Proton therapy offers a number of advantages over conventional X-ray radiotherapy. Those advantages stem from some basic physics - chiefly the fact that the rate at which protons transfer their energy to the medium is at a pronounced peak right at the end of their range. This means that they can be "tuned" to dump a high fraction of their killing power in the tumour, which considerably reduces the damage incurred by surrounding healthy tissue as well as offering the possibility of upping the dose.
Right now, only a small fraction of cancer patients can benefit from proton therapy. Conventional proton-therapy systems rely on synchrotrons or cyclotrons to accelerate the protons. These are basketball-court-sized machines costing upwards of $100 million each. Because of the high barrier to entry, there are still only 26 proton-therapy centres worldwide.

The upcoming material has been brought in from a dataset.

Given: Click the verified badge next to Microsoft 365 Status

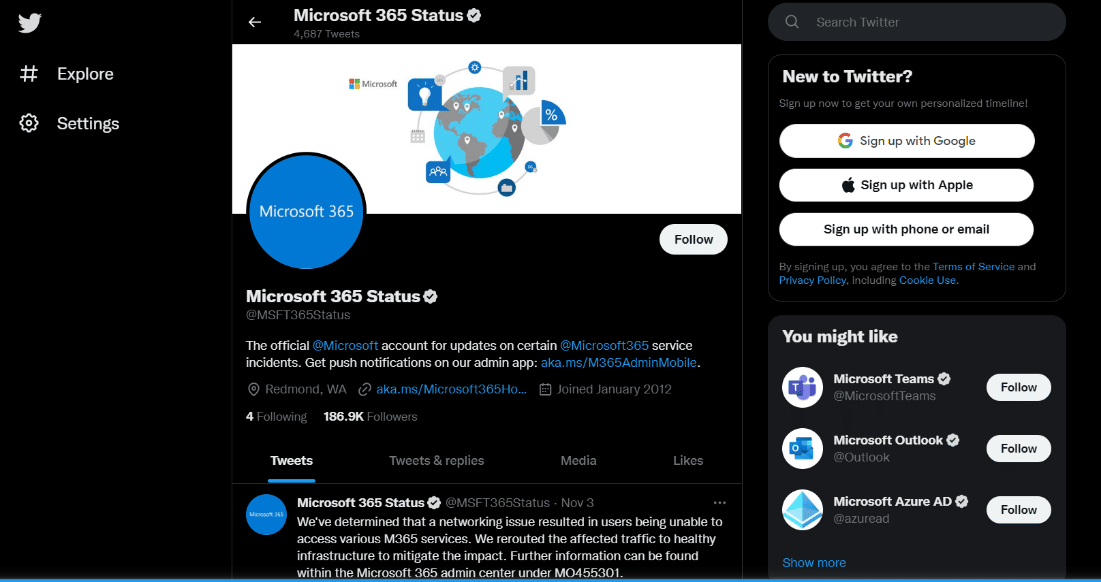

The task, according to Mackie, is to dismantle the cost and logistics bottlenecks associated with proton therapy, and to do that sooner rather than later. In a talk entitled "Compact intensity-modulated proton therapy (IMPT)", he explained how TomoTherapy, in partnership with the Lawrence Livermore National Laboratory (Livermore, CA) and others, is working to do just that.
So why compact IMPT? Using rapidly scanned beams (steered by magnets), the technique produces better dose distributions (versus conventional proton delivery) and can treat deeper-lying targets. IMPT can also create a larger field while generating fewer neutrons, which cause unwanted dose outside the treatment volume and may thus compromise the advantages of proton therapy.
Mackie summed it up nicely: "The Bragg peak is a sharp knife for avoiding sensitive structures - we shouldn't dull it or be afraid of it. Compact IMPT is the best solution to maintain high dose conformality and to reduce integral dose."
Think small, win big
The core enabling technology for compact IMPT is a next-generation particle accelerator that was initially conceived as part of a system for monitoring nuclear weapons. Developed by scientists at Livermore, the so-called dielectric-wall accelerator (DWA) works by using fast-switched, high-voltage transmission lines to generate pulsed electric fields on the inside of a high-gradient insulating acceleration tube.
This high-gradient insulator can handle electric fields large enough to speed protons passing through to energies of more than 200 MeV. In principle, the system should be able to achieve energies comparable to those of the most powerful conventional proton accelerators, while being only a couple of metres in length.
Significantly, such a system will be able to generate individual pulses that can be varied in intensity, energy and spot-width. "The DWA is the only accelerator technology for which energy intensity and beam spot size can be varied pulse to pulse on-the-fly," Mackie added.
Alan Nahum, professor of physics at the Clatterbridge Centre for Oncology, UK, and lead organizer of the Future Perspectives workshop, told medicalphysicsweb that compact IMPT "could be the big breakthrough we have been waiting for in charged–particle therapy: an affordable one-room solution using state-of-the-art beam scanning with the huge advantage of variable beam energy and consequently producing the best dose distributions 'that money can buy'."
He continued: "It [compact IMPT] is the most exciting thing happening in radiation therapy at present. I believe that besides the 'must treat with protons' base-of-skull and childhood cancers, we will also treat (medium-size) lung and (left-sided) breast tumours with this new machine."
Make it real
There's still a long way to go to, however. The Livermore team is currently working with TomoTherapy and the Compact Particle Acceleration Corporation (CPAC), a newly formed company that aims to commercialize various applications of DWA technology, to bring compact IMPT systems to market.
According to Mackie, the big technical challenge is proving the optical switch technology required to enable fast switching of capacitor-like devices to create a moving electric field that supplies the acceleration. "The commercial case is made when a reasonable proton energy has been achieved," he told medicalphysicsweb. "We have accelerated protons to low energy, but now we need to demonstrate a beam that achieves minimum clinical performance (e.g. 70 MeV) before doubts about this technology are retired."
Overall investment in the project is expected to be of the order of $40-50 million, though it's worth noting that CPAC is also looking to push non-medical uses of the DWA in sectors such as security and defence. Mackie says that the first compact IMPT system release to customers is planned for late 2011, with regulatory approval and commercial release set for 2012.